* [데이터 모음]

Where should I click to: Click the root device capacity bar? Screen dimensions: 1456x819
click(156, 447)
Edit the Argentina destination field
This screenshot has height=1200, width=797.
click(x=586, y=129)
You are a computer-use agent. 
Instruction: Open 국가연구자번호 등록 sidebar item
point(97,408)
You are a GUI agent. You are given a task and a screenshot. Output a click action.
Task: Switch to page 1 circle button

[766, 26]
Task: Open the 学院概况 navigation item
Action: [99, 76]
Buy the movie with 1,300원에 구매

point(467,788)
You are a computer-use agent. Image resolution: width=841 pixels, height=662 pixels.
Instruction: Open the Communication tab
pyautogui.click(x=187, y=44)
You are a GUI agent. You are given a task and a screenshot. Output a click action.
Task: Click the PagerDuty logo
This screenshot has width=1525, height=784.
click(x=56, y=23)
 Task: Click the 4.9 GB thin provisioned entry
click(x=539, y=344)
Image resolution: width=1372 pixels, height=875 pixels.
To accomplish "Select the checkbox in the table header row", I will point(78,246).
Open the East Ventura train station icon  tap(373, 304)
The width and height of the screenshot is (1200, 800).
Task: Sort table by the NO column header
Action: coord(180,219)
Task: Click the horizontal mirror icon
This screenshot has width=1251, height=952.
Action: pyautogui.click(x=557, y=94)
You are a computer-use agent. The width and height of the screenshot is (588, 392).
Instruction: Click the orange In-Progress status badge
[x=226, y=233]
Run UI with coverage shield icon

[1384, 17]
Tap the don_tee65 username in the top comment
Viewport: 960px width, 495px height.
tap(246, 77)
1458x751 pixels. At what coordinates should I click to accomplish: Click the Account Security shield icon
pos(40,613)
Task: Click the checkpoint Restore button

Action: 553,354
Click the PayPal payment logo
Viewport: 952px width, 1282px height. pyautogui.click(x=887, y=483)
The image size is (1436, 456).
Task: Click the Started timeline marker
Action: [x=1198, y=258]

* [과제 내용] 위에 있는 기록을 전부 글자 하나 바꾸지 말고 그대로 다시 적으세요.

* [문제 풀이]
Where should I click to: Click the root device capacity bar? Screen dimensions: 1456x819
click(156, 447)
Edit the Argentina destination field
This screenshot has height=1200, width=797.
click(x=586, y=129)
You are a computer-use agent. 
Instruction: Open 국가연구자번호 등록 sidebar item
point(97,408)
You are a GUI agent. You are given a task and a screenshot. Output a click action.
Task: Switch to page 1 circle button

[766, 26]
Task: Open the 学院概况 navigation item
Action: [99, 76]
Buy the movie with 1,300원에 구매

point(467,788)
You are a computer-use agent. Image resolution: width=841 pixels, height=662 pixels.
Instruction: Open the Communication tab
pyautogui.click(x=187, y=44)
You are a GUI agent. You are given a task and a screenshot. Output a click action.
Task: Click the PagerDuty logo
This screenshot has width=1525, height=784.
click(x=56, y=23)
 Task: Click the 4.9 GB thin provisioned entry
click(x=539, y=344)
Image resolution: width=1372 pixels, height=875 pixels.
To accomplish "Select the checkbox in the table header row", I will point(78,246).
Open the East Ventura train station icon  tap(373, 304)
The width and height of the screenshot is (1200, 800).
Task: Sort table by the NO column header
Action: coord(180,219)
Task: Click the horizontal mirror icon
This screenshot has width=1251, height=952.
Action: pyautogui.click(x=557, y=94)
You are a computer-use agent. The width and height of the screenshot is (588, 392).
Instruction: Click the orange In-Progress status badge
[x=226, y=233]
Run UI with coverage shield icon

[1384, 17]
Tap the don_tee65 username in the top comment
Viewport: 960px width, 495px height.
tap(246, 77)
1458x751 pixels. At what coordinates should I click to accomplish: Click the Account Security shield icon
pos(40,613)
Task: Click the checkpoint Restore button

Action: 553,354
Click the PayPal payment logo
Viewport: 952px width, 1282px height. pyautogui.click(x=887, y=483)
The image size is (1436, 456).
Task: Click the Started timeline marker
Action: [x=1198, y=258]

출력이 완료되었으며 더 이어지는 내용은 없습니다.